When All Else Fails, Go to Anger... But Don't Go There Often
by Jan Hugo Svendsen
I was in the middle of a ride about a month ago in my big build before my second Ultraman UK when I had an experience with a lot of anger. Training was good and I was very well fueled, but it still seems like every time I'm close to my limits I get angry without anything in particular setting me off. Luckily I was riding solo!
I had the same experience the year I climbed Mt. Evans on a Endurance Corner camp. The same thing happened at the end of my double marathon at UM UK last year were I took it out on my crew.
The outward expression of my emotions becomes more pronounced when I'm close to my limits -- first quietness, then anger, and lastly, tears. I see many other athletes go through the same spectrum when close to their breaking point.
The first one -- quietness -- is easy to handle for those around me, but is also a warning sign of what is coming next. It is also easy to notice since I'm normally a chatty guy. The second stage -- anger -- is what I mentioned above and usually develops without any direct cause. Then, if still pushed, I ultimately break down, cry and feel sorry for myself.
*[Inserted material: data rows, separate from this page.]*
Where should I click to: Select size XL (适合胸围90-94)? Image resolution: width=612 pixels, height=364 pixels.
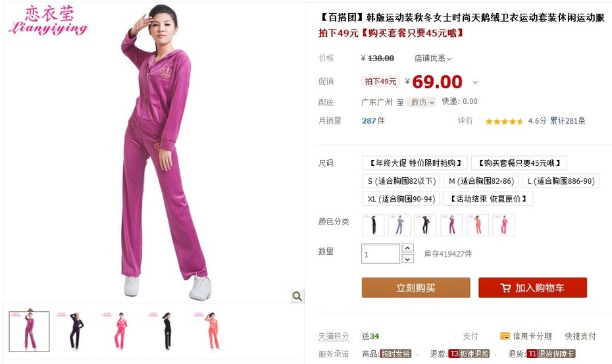pos(401,199)
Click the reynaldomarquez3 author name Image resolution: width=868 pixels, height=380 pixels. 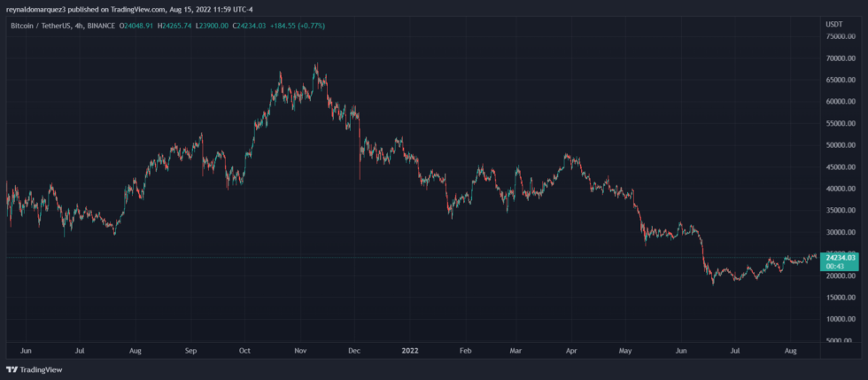click(x=36, y=10)
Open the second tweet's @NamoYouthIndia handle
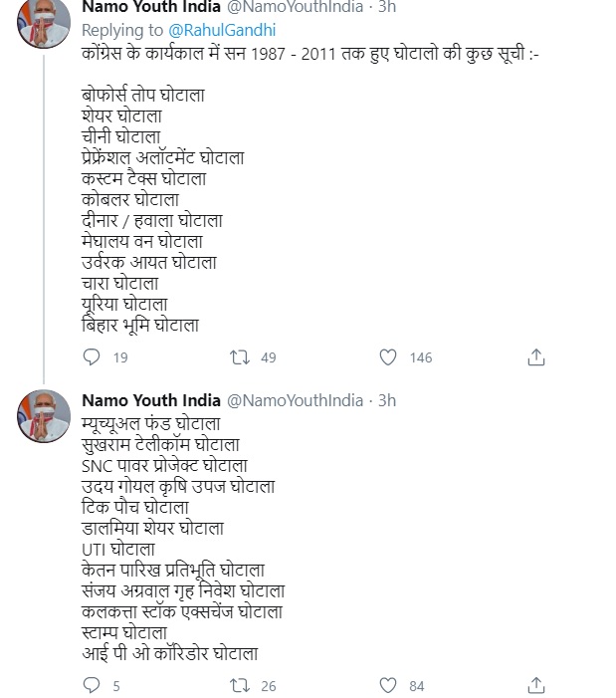This screenshot has height=698, width=616. 296,400
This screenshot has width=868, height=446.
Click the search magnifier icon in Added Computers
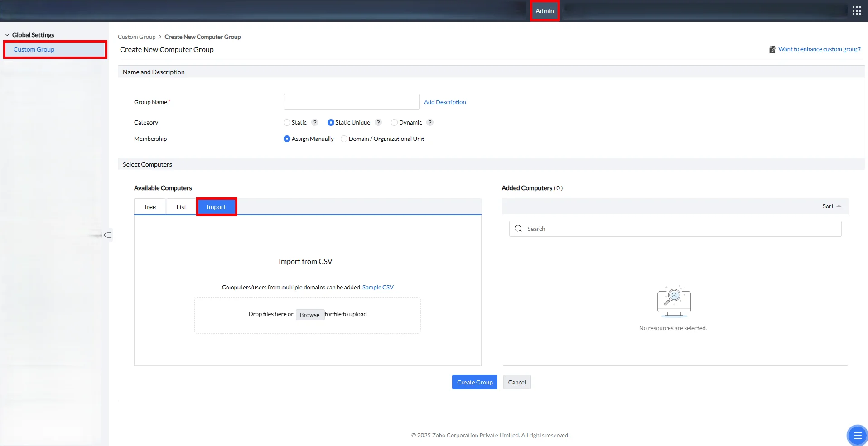518,229
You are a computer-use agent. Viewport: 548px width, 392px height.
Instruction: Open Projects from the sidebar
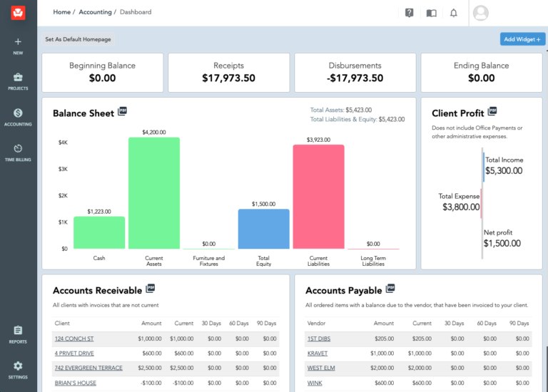[x=18, y=81]
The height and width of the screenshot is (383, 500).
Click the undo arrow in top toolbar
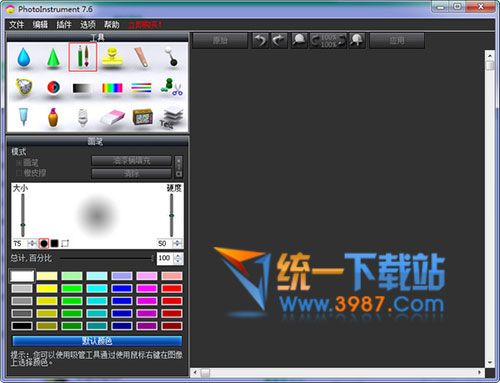[x=260, y=41]
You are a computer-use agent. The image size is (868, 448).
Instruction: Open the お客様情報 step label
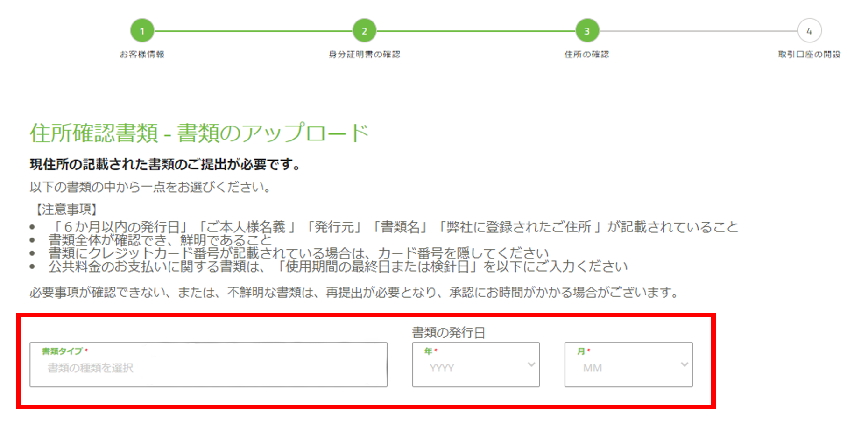pyautogui.click(x=142, y=55)
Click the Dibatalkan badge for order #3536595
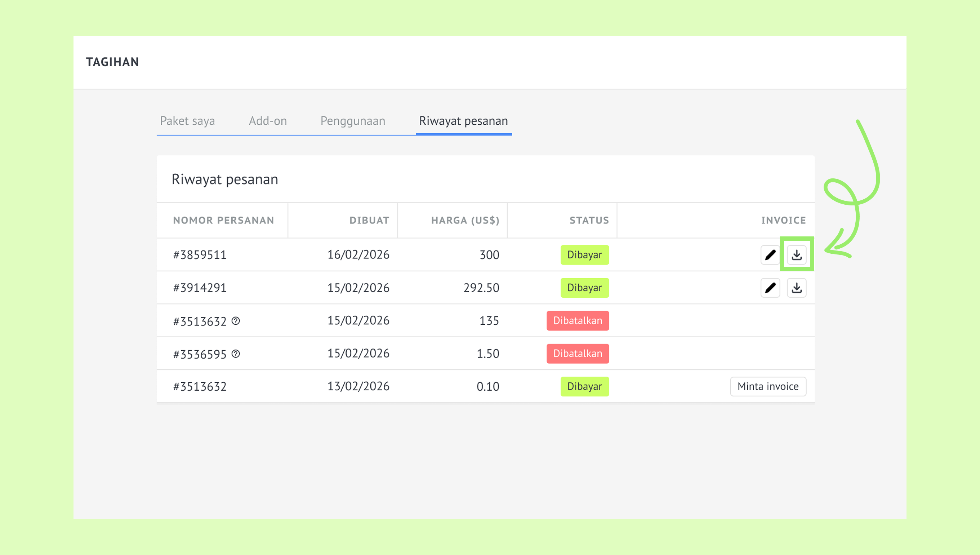980x555 pixels. click(578, 354)
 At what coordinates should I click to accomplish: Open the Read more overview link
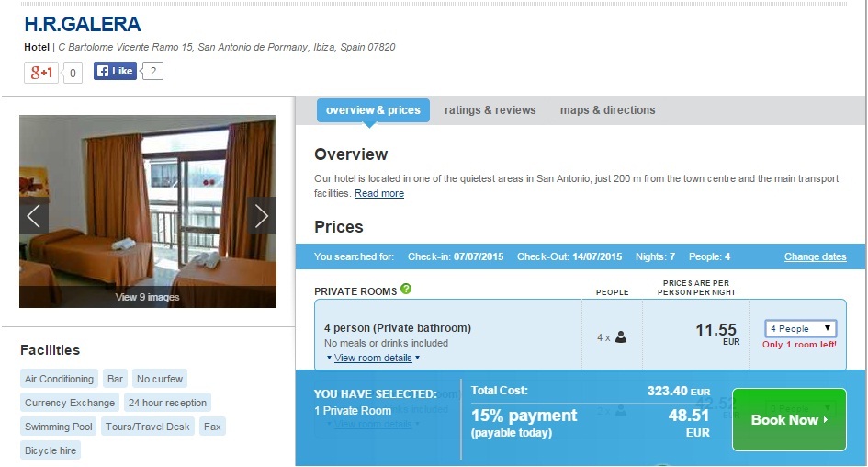[x=378, y=194]
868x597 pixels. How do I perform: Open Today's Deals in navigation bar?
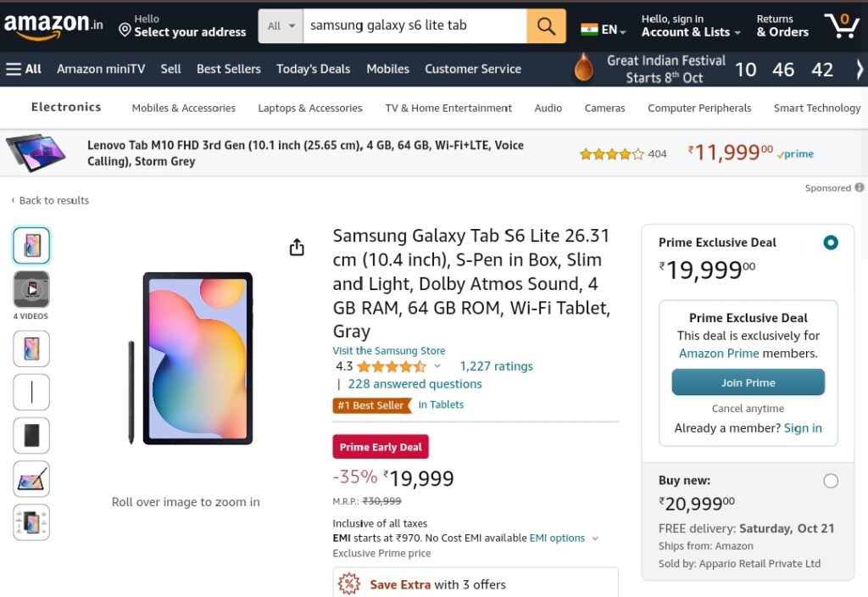click(x=314, y=70)
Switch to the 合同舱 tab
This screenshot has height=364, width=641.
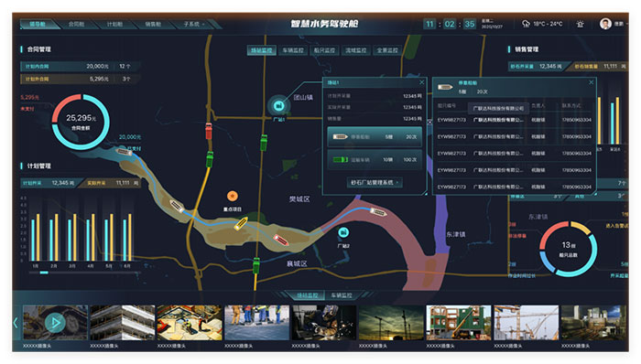coord(76,24)
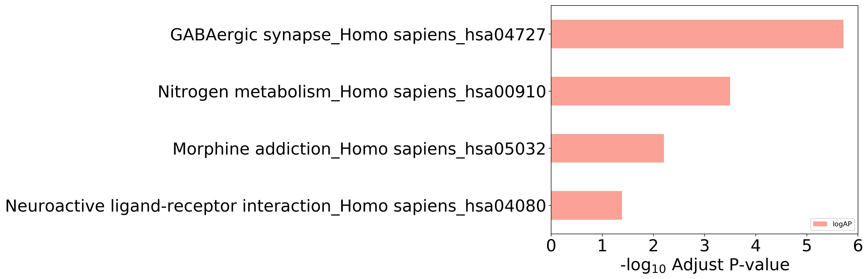Click the x-axis tick label 2
Screen dimensions: 868x279
653,246
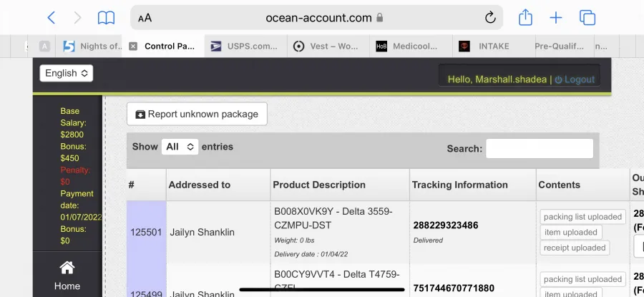Open English language dropdown
Viewport: 644px width, 297px height.
(x=66, y=73)
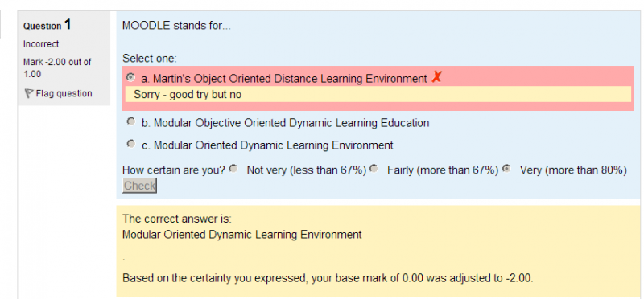
Task: Set certainty radio to Very
Action: coord(507,169)
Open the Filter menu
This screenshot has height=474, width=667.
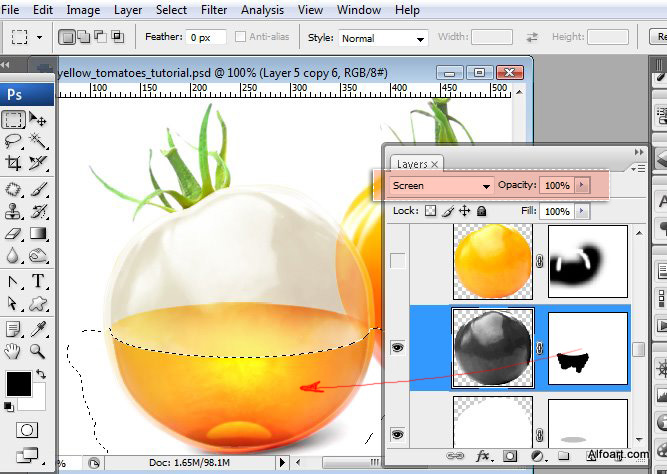[x=214, y=10]
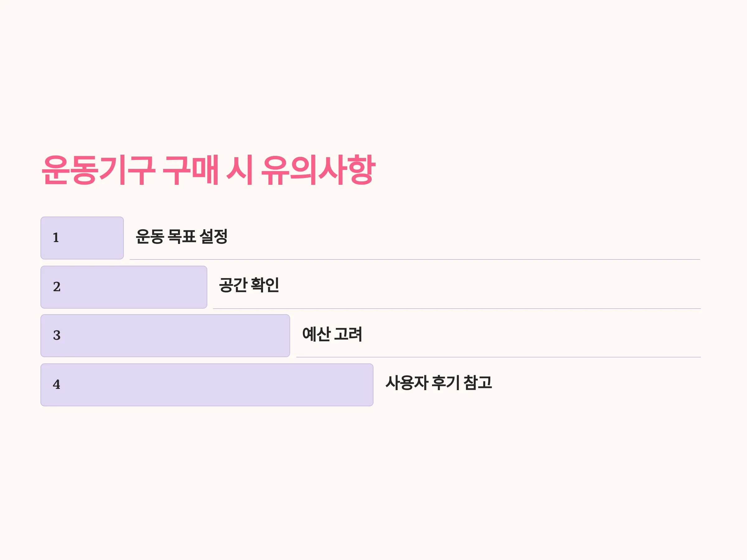Select the divider line under 예산 고려

(498, 357)
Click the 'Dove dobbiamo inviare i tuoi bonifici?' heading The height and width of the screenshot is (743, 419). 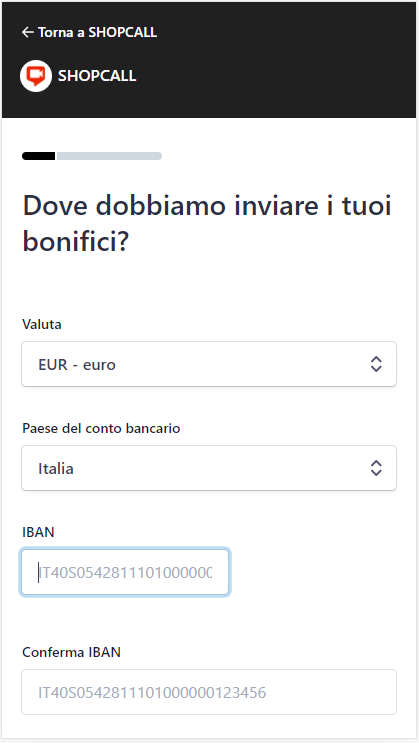tap(208, 224)
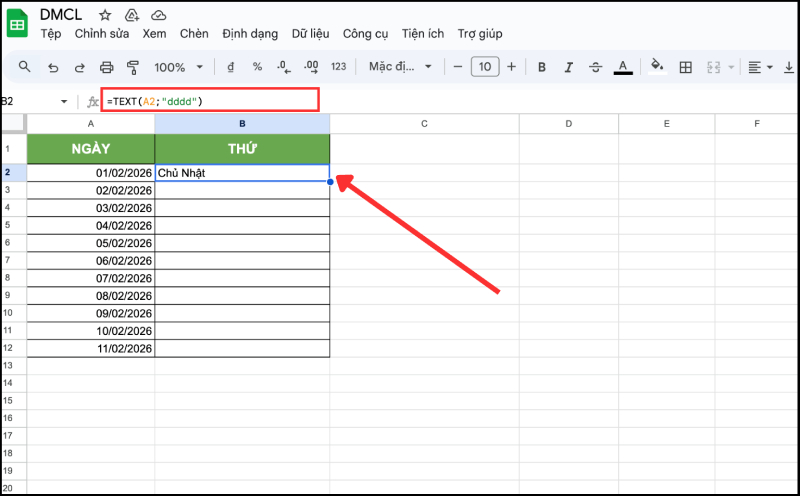Star the DMCL document
Image resolution: width=800 pixels, height=496 pixels.
[105, 16]
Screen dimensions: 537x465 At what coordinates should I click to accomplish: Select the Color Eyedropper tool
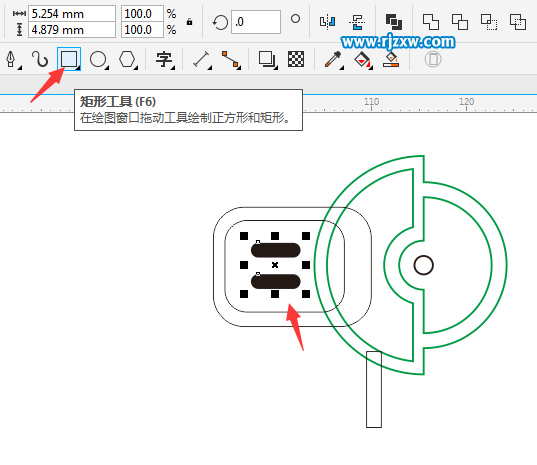pos(333,59)
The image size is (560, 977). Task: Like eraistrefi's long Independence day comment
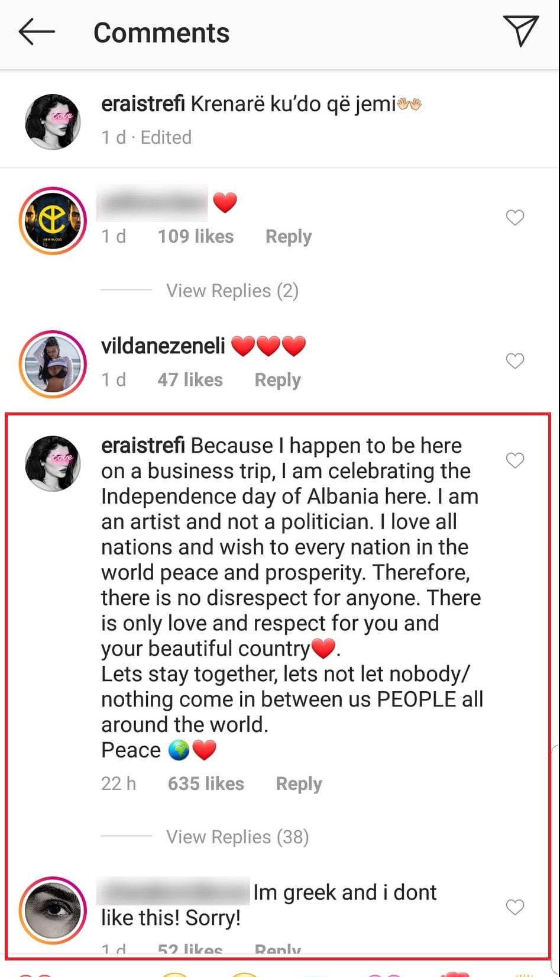click(x=515, y=460)
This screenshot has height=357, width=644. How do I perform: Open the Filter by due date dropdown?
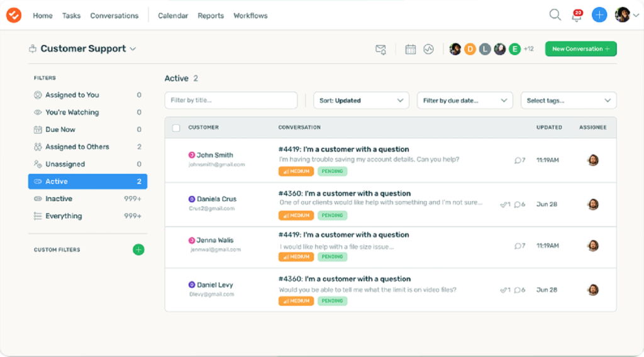coord(465,101)
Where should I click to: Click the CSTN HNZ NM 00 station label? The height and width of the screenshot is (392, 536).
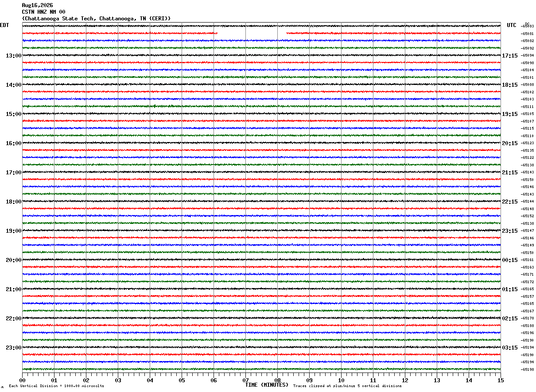pyautogui.click(x=43, y=12)
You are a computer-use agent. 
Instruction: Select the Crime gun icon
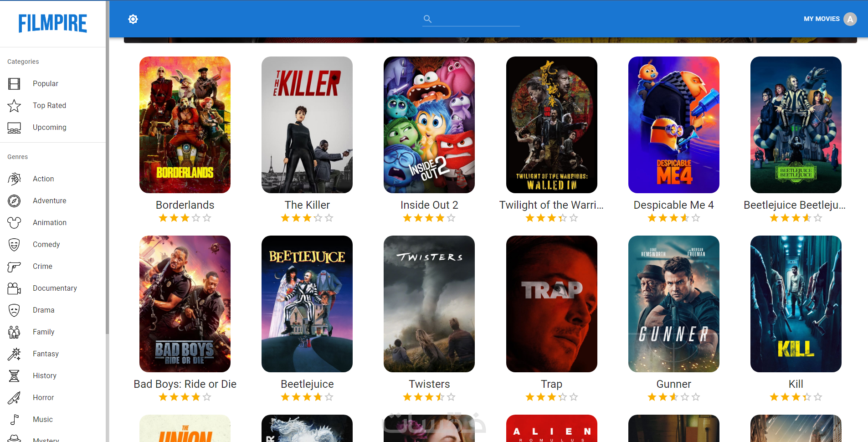click(x=14, y=267)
In training, these are important warning signs. It goes along with all the other markers such as trouble sleeping and digestive disturbances. But we rarely read much about or talk about anger. I think mood changes are quite common in high performance athletes.
I asked Alan and Gordo for their thoughts on the matter. According to Alan, it is quite common in high performance athletes and is probably necessary in the short term as part of eliciting a deep enough training response. However, if these symptoms persist for too long you risk damaging your body's ability to respond to stress -- adrenal fatigue. Alan also points to feedback from your friends or partner that you're being a jerk as a reliable early marker of over-reaching.
Gordo's tip for managing unexpected anger (or sadness or euphoria) is to focus on your breathing. By maintaing your breathing, you can channel emotional energy into performance.
My key take away here is to accept that emotions will start to surface when you're at your limit and understand that they're a part of getting the most out of yourself. But, when they come up, don't try to push through for too long. Channel your emotions into an immediate outcome, but remember to back off soon after.
Jan Hugo is a Norwegian triathlete and longtime EC team member. He finished on the podium in both the first and second Ultraman UK.